Multi-hallmark long noncoding RNA maps reveal non-small cell lung cancer vulnerabilities [ASOseries]. Multi-hallmark long noncoding RNA maps reveal non-small cell lung cancer vulnerabilities [ASOseries]

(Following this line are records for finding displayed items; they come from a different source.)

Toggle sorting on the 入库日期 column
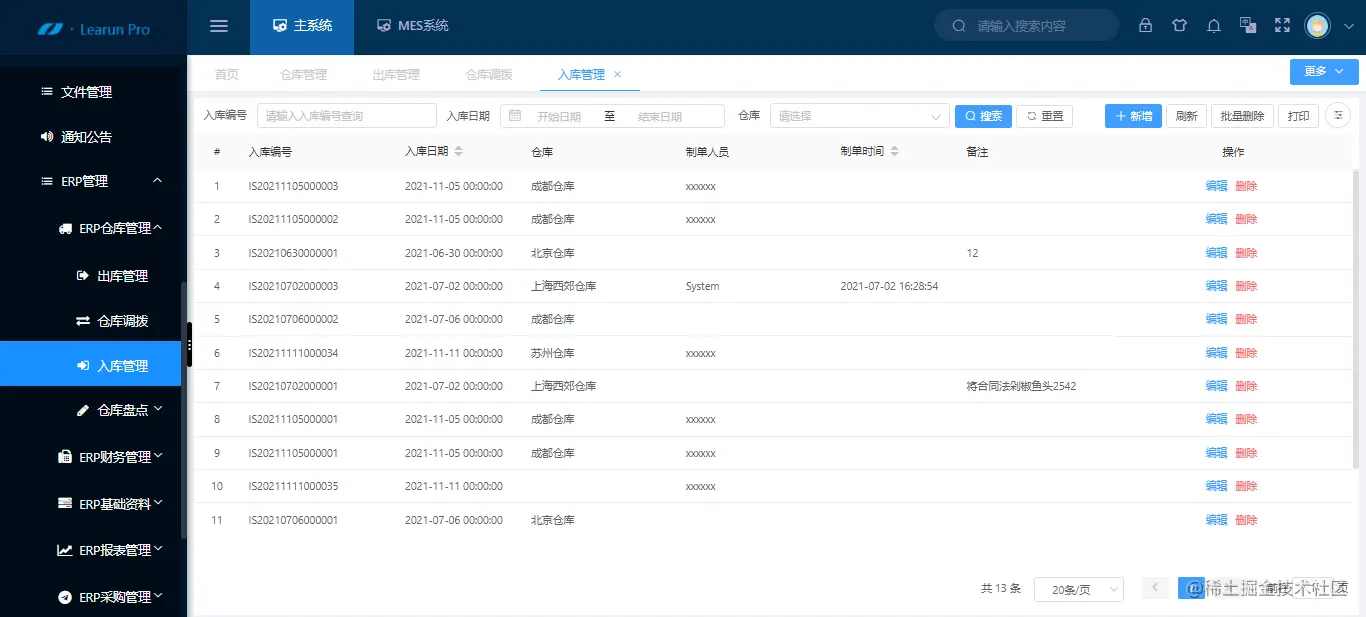Screen dimensions: 1366x617 click(x=462, y=151)
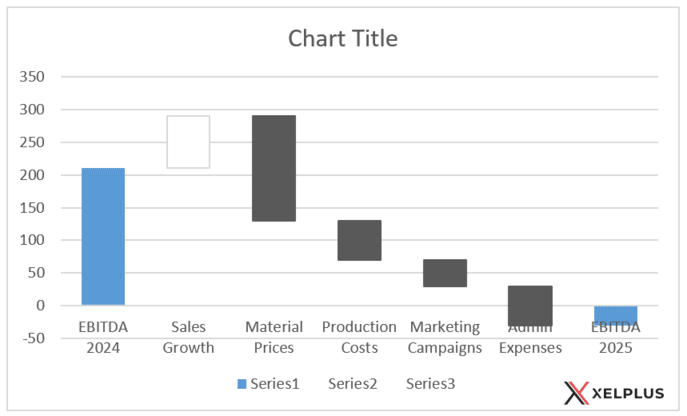Image resolution: width=687 pixels, height=416 pixels.
Task: Select the Sales Growth category label
Action: tap(188, 338)
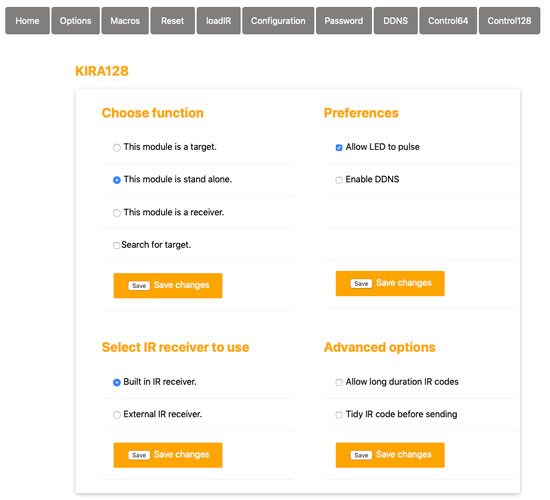Choose the External IR receiver radio
The height and width of the screenshot is (500, 550).
117,415
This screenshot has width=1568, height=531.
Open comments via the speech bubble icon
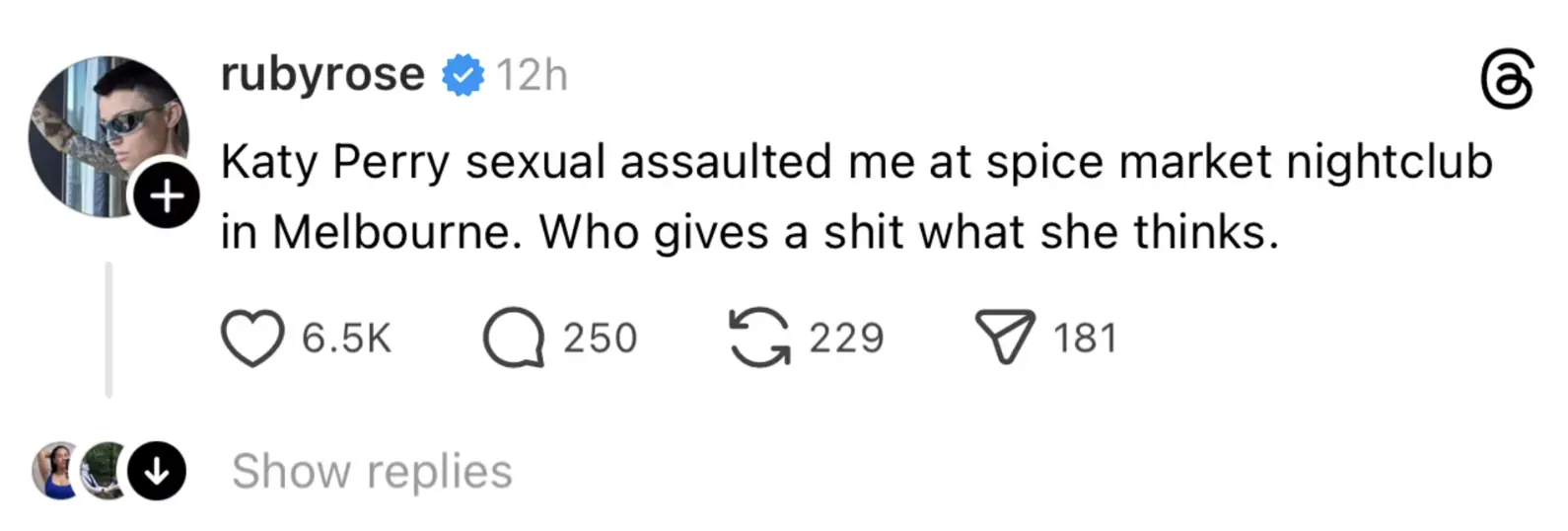tap(513, 338)
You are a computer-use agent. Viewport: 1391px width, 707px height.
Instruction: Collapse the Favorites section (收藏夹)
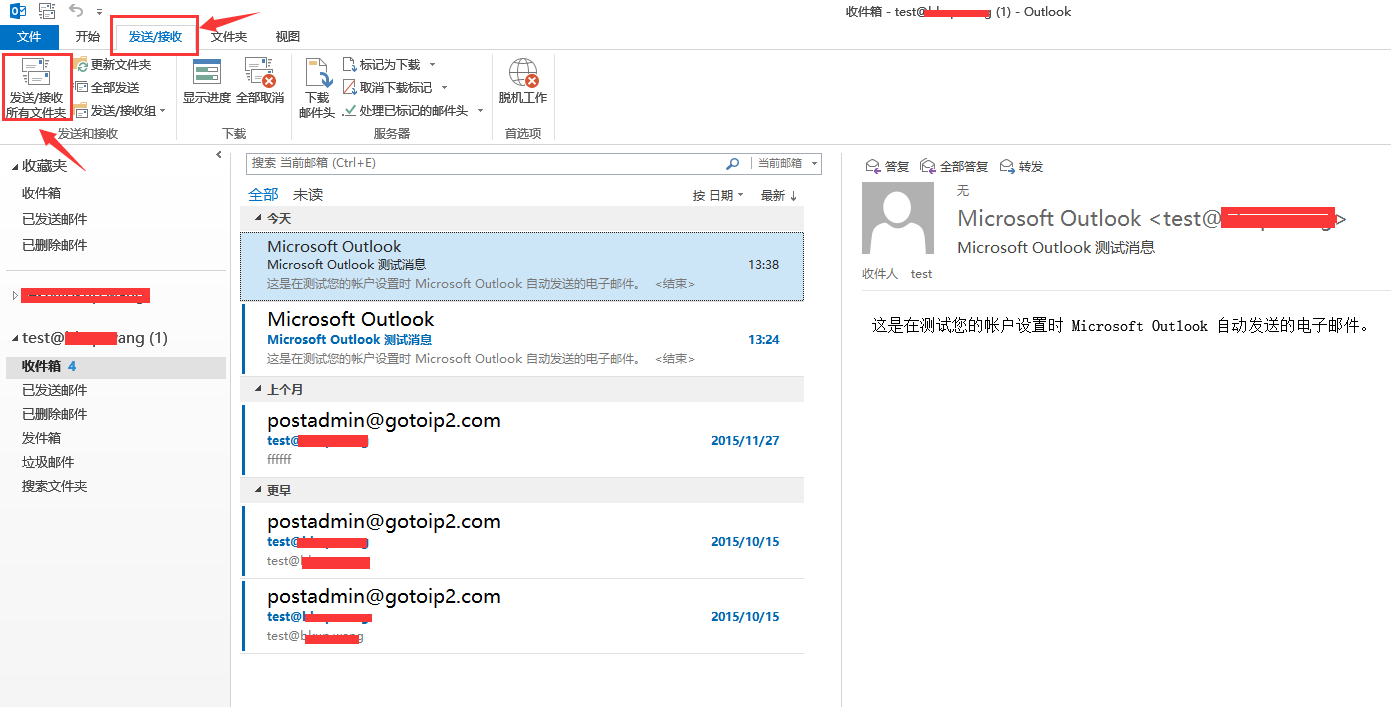[14, 167]
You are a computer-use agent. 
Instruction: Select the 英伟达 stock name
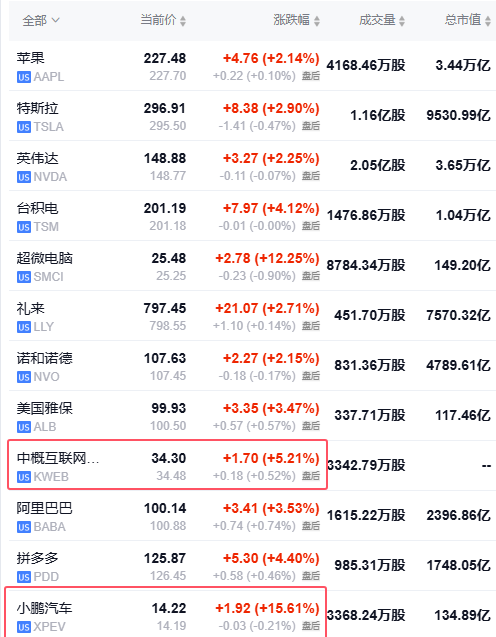click(x=37, y=158)
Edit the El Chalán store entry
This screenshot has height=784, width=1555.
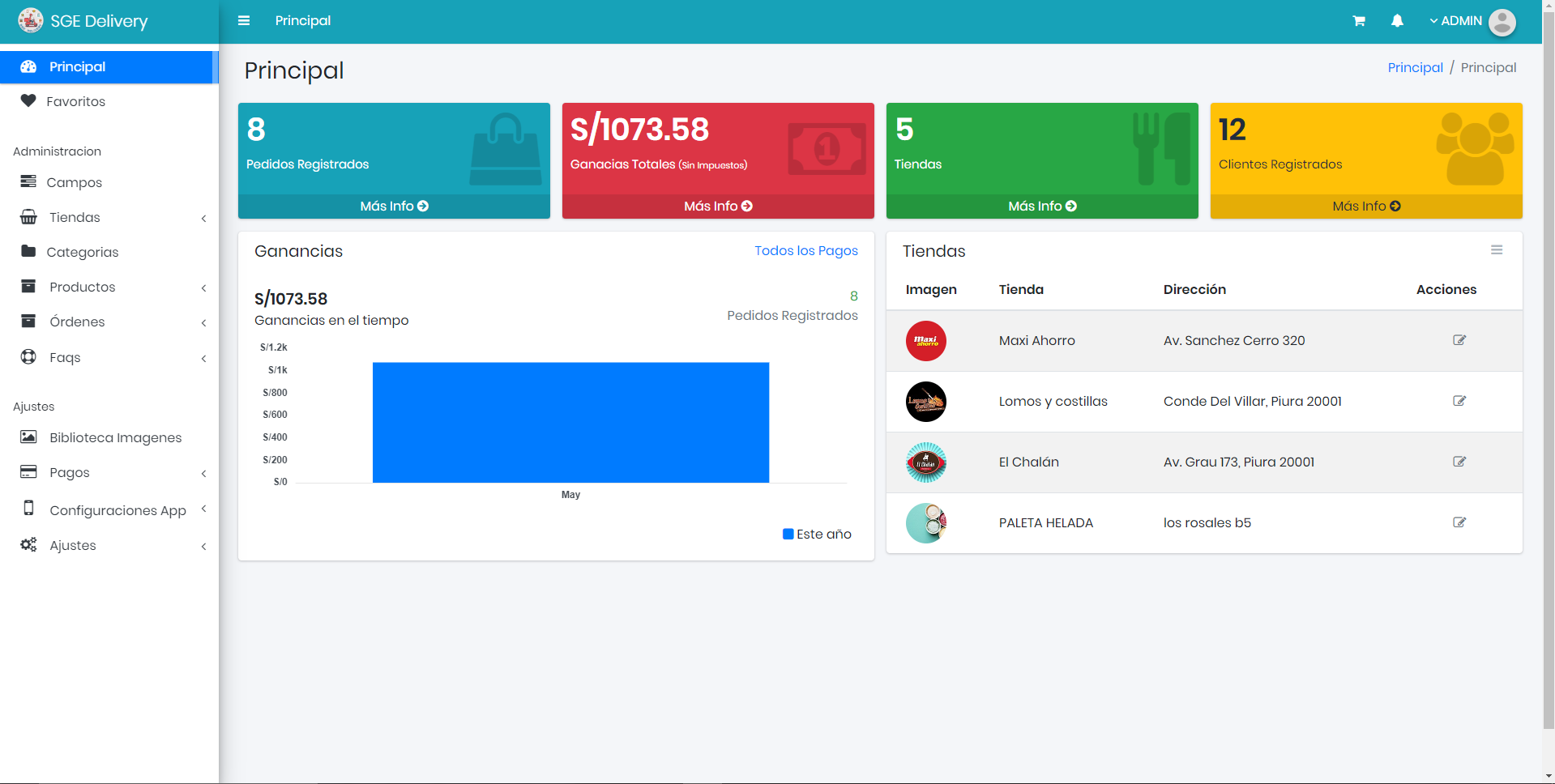(x=1459, y=462)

Long noncoding RNAs (lncRNAs) are widely dysregulated in cancer, yet their functional roles in cellular disease hallmarks remain unclear. Here we employ pooled CRISPR deletion to perturb 831 lncRNAs detected in KRAS-mutant non-small cell lung cancer (NSCLC), and measure their contribution to proliferation, chemoresistance and migration across two cell backgrounds. Integrative analysis of this data outperforms conventional “dropout” screens in identifying cancer genes, while prioritising disease-relevant lncRNAs with pleiotropic and background-independent roles. Altogether 80 high-confidence oncogenic lncRNAs are active in NSCLC, the majority identified here for the first time, and which tend to be amplified and overexpressed in tumours. A follow-up antisense oligonucleotide (ASO) screen shortlisted two candidates, Cancer Hallmarks in Lung LncRNA 1 (CHiLL 1) and GCAWKR, whose knockdown consistently suppressed cancer hallmarks in a variety of two- and three-dimension tumour models. Molecular phenotyping reveals that CHiLL 1 and GCAWKR control cellular-level phenotypes via distinct transcriptional networks converging on common oncogenic pathways. In summary, this work reveals a multi-dimensional functional lncRNA landscape underlying NSCLC that contains potential therapeutic vulnerabilities. Overall design: RNA sequencing of A549 and NCI-H460 cells treated with antisense oligonucleotides targeting two top lncRNA candidates.

长链非编码RNA（long noncoding RNAs）在癌症中广泛存在表达失调现象，但其在细胞疾病特征中的功能作用仍不明晰。本研究采用混合CRISPR敲除筛选技术，对KRAS突变型非小细胞肺癌（non-small cell lung cancer，以下简称NSCLC）中检测到的831个lncRNAs进行功能扰动，并在两种细胞背景下定量评估其对细胞增殖、化学耐药性及迁移能力的影响。本研究对该数据的整合分析在鉴定癌症基因方面优于传统的"dropout"筛选，同时优先筛选出具有多效性且不受细胞背景影响的疾病相关lncRNAs。总计有80个高置信度致癌lncRNAs在NSCLC中发挥活性，其中绝大多数为本次研究首次鉴定，且这类lncRNAs在肿瘤中多存在拷贝扩增与过表达现象。后续通过反义寡核苷酸（antisense oligonucleotide，以下简称ASO）筛选得到两个候选靶点：肺lncRNA癌症特征1（Cancer Hallmarks in Lung LncRNA 1，以下简称CHiLL 1）与GCAWKR，其敲低可在多种二维及三维肿瘤模型中持续抑制癌症特征表型。分子表型分析显示，CHiLL 1与GCAWKR通过不同的转录网络调控细胞水平表型，这些网络最终汇聚于共同的致癌通路。综上，本研究揭示了NSCLC背后存在的多维度功能性lncRNA调控图谱，其中蕴含潜在的治疗脆弱靶点。整体实验设计：对靶向两种顶级候选lncRNAs的ASO处理后的A549与NCI-H460细胞进行RNA测序。